Task » The result should be a verbatim copy of the whole listing.

++++++

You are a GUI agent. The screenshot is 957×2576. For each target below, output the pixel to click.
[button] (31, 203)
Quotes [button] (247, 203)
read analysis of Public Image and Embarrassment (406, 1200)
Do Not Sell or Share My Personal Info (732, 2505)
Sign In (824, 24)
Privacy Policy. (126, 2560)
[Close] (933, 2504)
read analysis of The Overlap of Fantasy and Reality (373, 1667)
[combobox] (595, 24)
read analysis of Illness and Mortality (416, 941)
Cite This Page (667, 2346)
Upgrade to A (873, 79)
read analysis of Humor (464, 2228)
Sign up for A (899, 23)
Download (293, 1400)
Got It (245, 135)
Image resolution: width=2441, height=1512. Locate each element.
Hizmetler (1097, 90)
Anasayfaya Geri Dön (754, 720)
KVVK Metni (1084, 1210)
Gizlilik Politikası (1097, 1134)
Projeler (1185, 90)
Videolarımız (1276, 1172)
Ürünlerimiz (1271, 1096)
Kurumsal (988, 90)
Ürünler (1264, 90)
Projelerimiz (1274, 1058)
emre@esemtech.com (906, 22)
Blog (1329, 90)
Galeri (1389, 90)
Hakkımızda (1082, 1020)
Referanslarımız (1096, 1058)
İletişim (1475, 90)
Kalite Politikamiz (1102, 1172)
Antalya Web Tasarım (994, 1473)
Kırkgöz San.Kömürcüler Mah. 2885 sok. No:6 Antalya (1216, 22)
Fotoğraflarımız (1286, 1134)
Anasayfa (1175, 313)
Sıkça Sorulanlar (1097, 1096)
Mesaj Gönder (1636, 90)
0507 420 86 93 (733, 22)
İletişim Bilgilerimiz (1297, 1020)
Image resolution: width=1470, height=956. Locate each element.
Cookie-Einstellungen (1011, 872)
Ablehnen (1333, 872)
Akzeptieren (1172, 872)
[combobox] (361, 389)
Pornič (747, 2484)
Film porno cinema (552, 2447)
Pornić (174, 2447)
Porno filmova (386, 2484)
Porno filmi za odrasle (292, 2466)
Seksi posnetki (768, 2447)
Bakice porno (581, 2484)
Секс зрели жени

++++++

Response »
You are a GUI agent. The screenshot is 957×2576. For each target below, output the pixel to click.
[button] (31, 203)
Quotes [button] (247, 203)
read analysis of Public Image and Embarrassment (406, 1200)
Do Not Sell or Share My Personal Info (732, 2505)
Sign In (824, 24)
Privacy Policy. (126, 2560)
[Close] (933, 2504)
read analysis of The Overlap of Fantasy and Reality (373, 1667)
[combobox] (595, 24)
read analysis of Illness and Mortality (416, 941)
Cite This Page (667, 2346)
Upgrade to A (873, 79)
read analysis of Humor (464, 2228)
Sign up for A (899, 23)
Download (293, 1400)
Got It (245, 135)
Image resolution: width=2441, height=1512. Locate each element.
Hizmetler (1097, 90)
Anasayfaya Geri Dön (754, 720)
KVVK Metni (1084, 1210)
Gizlilik Politikası (1097, 1134)
Projeler (1185, 90)
Videolarımız (1276, 1172)
Ürünlerimiz (1271, 1096)
Kurumsal (988, 90)
Ürünler (1264, 90)
Projelerimiz (1274, 1058)
emre@esemtech.com (906, 22)
Blog (1329, 90)
Galeri (1389, 90)
Hakkımızda (1082, 1020)
Referanslarımız (1096, 1058)
İletişim (1475, 90)
Kalite Politikamiz (1102, 1172)
Antalya Web Tasarım (994, 1473)
Kırkgöz San.Kömürcüler Mah. 2885 sok. No:6 Antalya (1216, 22)
Fotoğraflarımız (1286, 1134)
Anasayfa (1175, 313)
Sıkça Sorulanlar (1097, 1096)
Mesaj Gönder (1636, 90)
0507 420 86 93 (733, 22)
İletişim Bilgilerimiz (1297, 1020)
Image resolution: width=1470, height=956. Locate each element.
Cookie-Einstellungen (1011, 872)
Ablehnen (1333, 872)
Akzeptieren (1172, 872)
[combobox] (361, 389)
Pornič (747, 2484)
Film porno cinema (552, 2447)
Pornić (174, 2447)
Porno filmova (386, 2484)
Porno filmi za odrasle (292, 2466)
Seksi posnetki (768, 2447)
Bakice porno (581, 2484)
Секс зрели жени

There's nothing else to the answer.